Closed djoooooe closed 1 year ago
Nice, thank you! Will review and merge.
It looks ok to me but the equivalent code in CRuby for left_adjust_char_head does not have the extra code you added:
static UChar*
left_adjust_char_head(const UChar* start, const UChar* s, const UChar* end, OnigEncoding enc ARG_UNUSED)
{
const UChar *p;
if (s <= start) return (UChar* )s;
p = s;
while (!utf8_islead(*p) && p > start) p--;
return (UChar* )p;
}
Does this mean CRuby is not doing this right? Or else why do we need this code?
I'd say that CRuby is not doing it right:
As far as i understand the JCodings API, left_adjust_char_head
should move the cursor left by an entire codepoint.
CESU-8 encodes codepoints greater than 0xffff
as a UTF-16 surrogate pair, where the individual surrogate values are encoded in UTF-8, so they look like two individual UTF-8 codepoints; When left_adjust_char_head
only moves to the previous UTF-8 codepoint head, it will move into the "middle" of the surrogate pair instead of the beginning of the full codepoint.
The new unit test I included in this pull request demonstrates this: There is already a unit test that verifies that the codepoint length of the surrogate pair "\u00ed\u00a0\u0080\u00ed\u00b0\u0080"
is 1
. The new test also verifies that left_adjust_char_head
moves past the entire sequence.
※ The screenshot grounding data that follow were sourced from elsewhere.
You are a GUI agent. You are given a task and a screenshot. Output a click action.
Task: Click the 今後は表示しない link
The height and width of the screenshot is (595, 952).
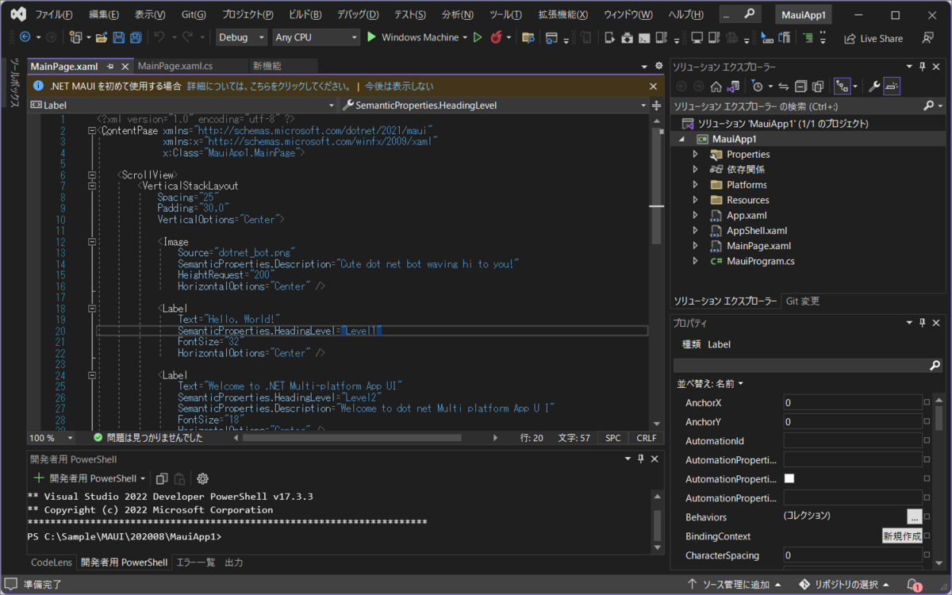click(399, 86)
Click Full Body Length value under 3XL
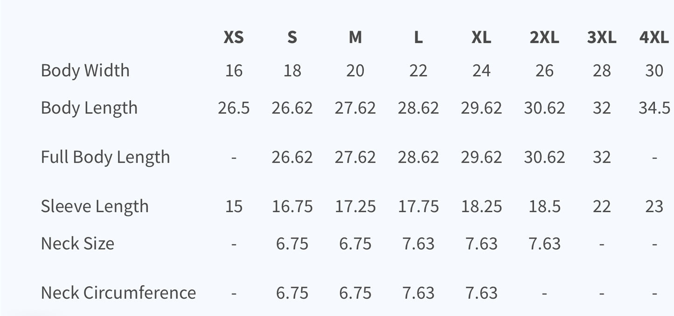This screenshot has width=674, height=316. click(602, 157)
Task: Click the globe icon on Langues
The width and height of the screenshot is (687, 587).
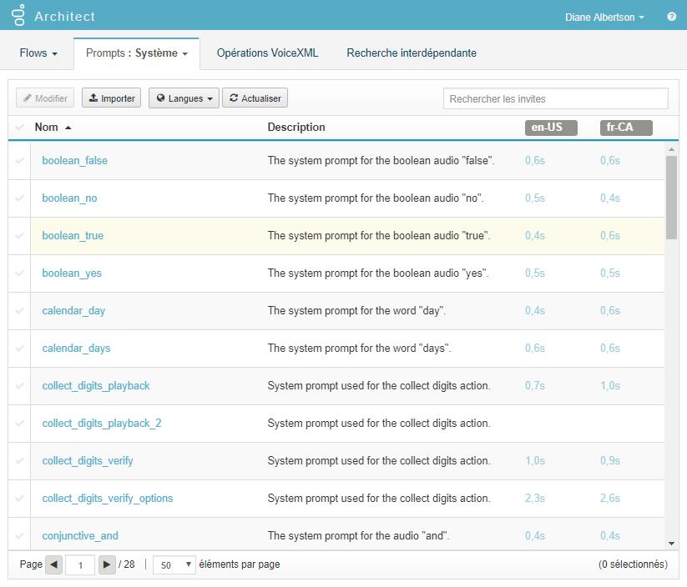Action: click(159, 98)
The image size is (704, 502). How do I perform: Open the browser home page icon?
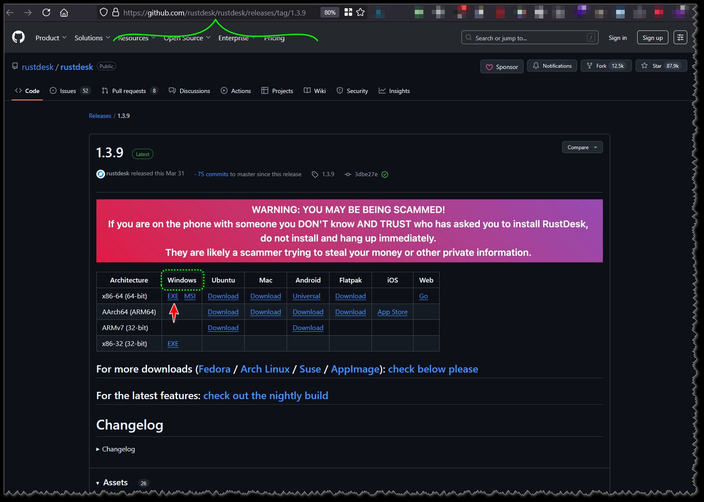(64, 12)
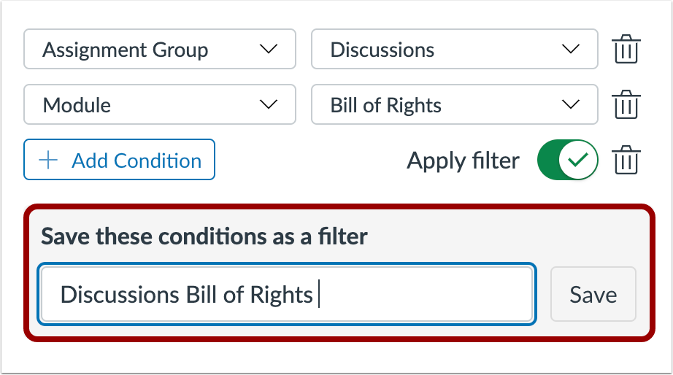Open the Assignment Group condition type dropdown

[x=159, y=50]
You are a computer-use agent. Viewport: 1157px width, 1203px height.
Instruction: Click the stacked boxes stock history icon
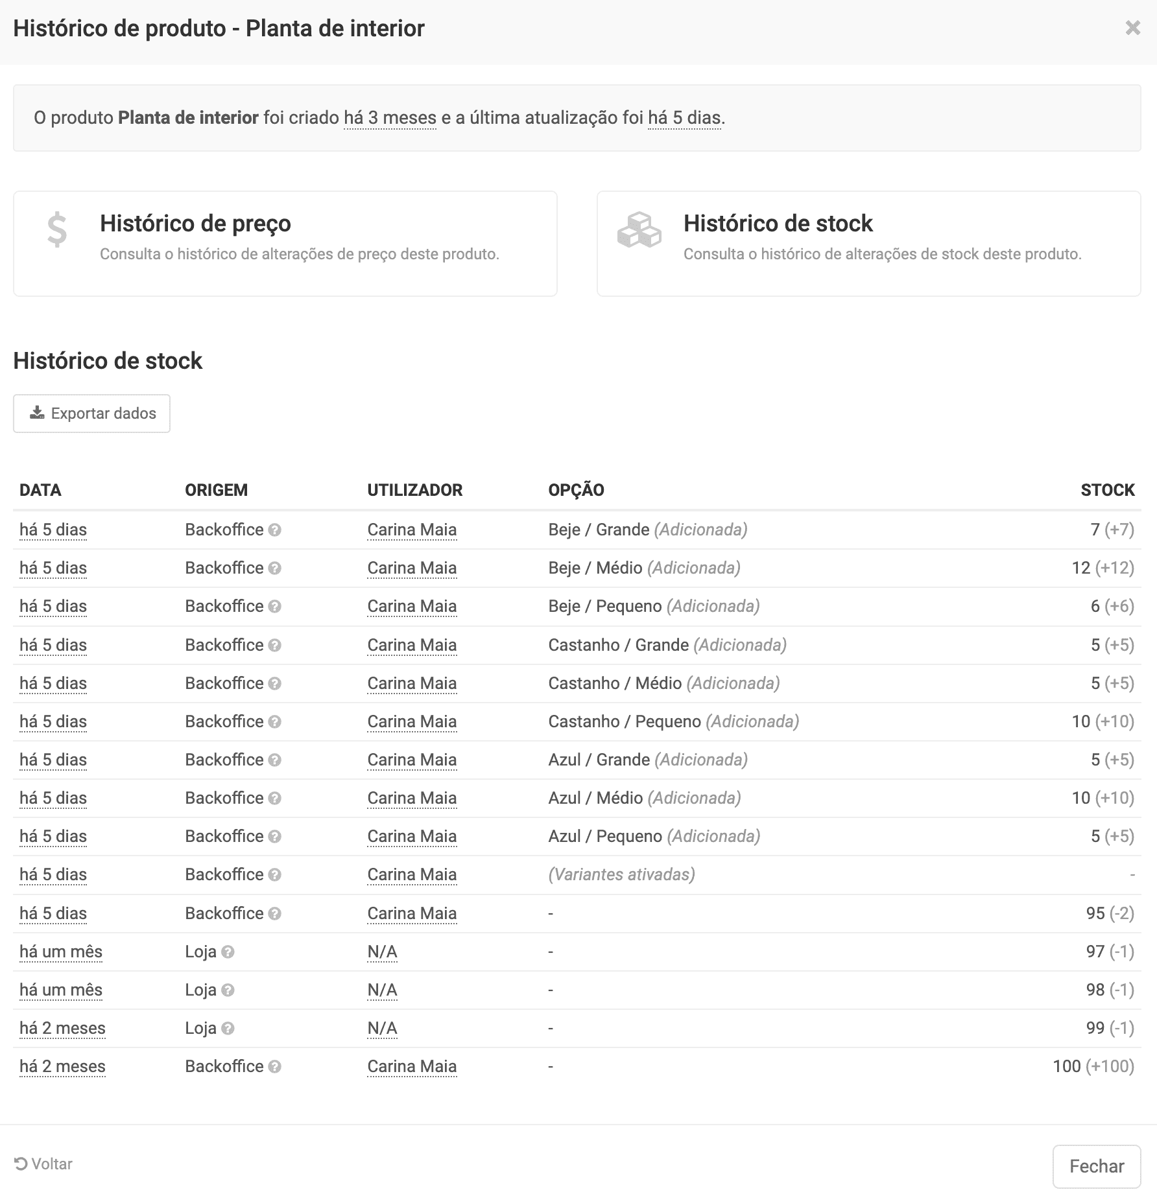[x=639, y=230]
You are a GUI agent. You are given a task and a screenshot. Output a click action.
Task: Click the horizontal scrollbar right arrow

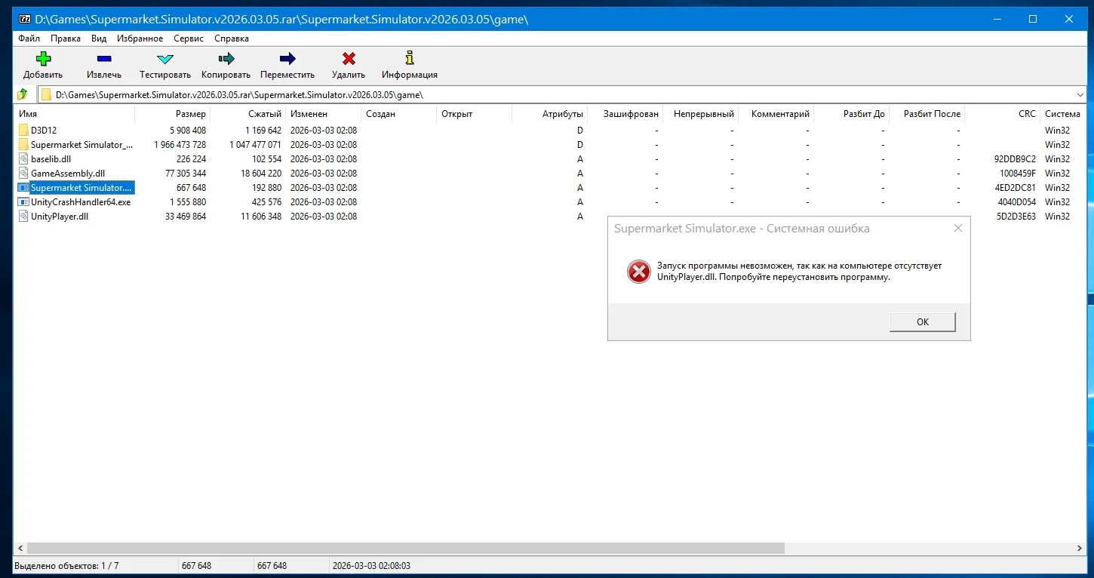[x=1080, y=549]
Without the patch, left_adjust_char_head
only moves to byte index 3
.
Another comment I got was:
there os USE_INVALID_CODE_SCHEME as truee wrt: #ifdef USE_INVALID_CODE_SCHEME if (p > 0xfd) { return ((p == 0xfe) ? INVALID_CODE_FE : INVALID_CODE_FF); }
I'm sorry, i don't know how this interacts with the implementation of left_adjust_char_head
. Could you elaborate?
I'd say that CRuby is not doing it right
... it will move into the "middle" of the surrogate pair instead of the beginning of the full codepoint.
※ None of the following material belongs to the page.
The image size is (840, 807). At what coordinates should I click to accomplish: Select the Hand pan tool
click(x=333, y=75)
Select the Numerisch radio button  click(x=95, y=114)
Ok that makes sense. I think we should bring this up with CRuby folks (https://bugs.ruby-lang.org) and probably eventually (after they accept it as a bug) move the test into spec/ruby so it can be upstreamed to the other implementations.
I don't see any reason not to merge this now. 👍
Oh, for bonus points you could make a PR for CRuby that fixes it in the same way!
@djoooooe Yeah I just got that from someone as a comment. I think it was mentioned only because it was in the same method you had modified but in reading this myself I realize the logic is actually there and it is not even an issue in matching up to C codebase. It just uses true constant to look more closely like the C. So no changes for that.
Oh, for bonus points you could make a PR for CRuby that fixes it in the same way!
@djoooooe whoops we should have did that on Monday :) Thanks for your contribution.
@enebo You're welcome :) Thanks for the quick responses!
We can spin a release of this any time. If you need it in JRuby, that might take a little longer.
CESU8Encoding.leftAdjustCharHead
currently does not properly handle 6-byte sequences. This pull request aims to fix that.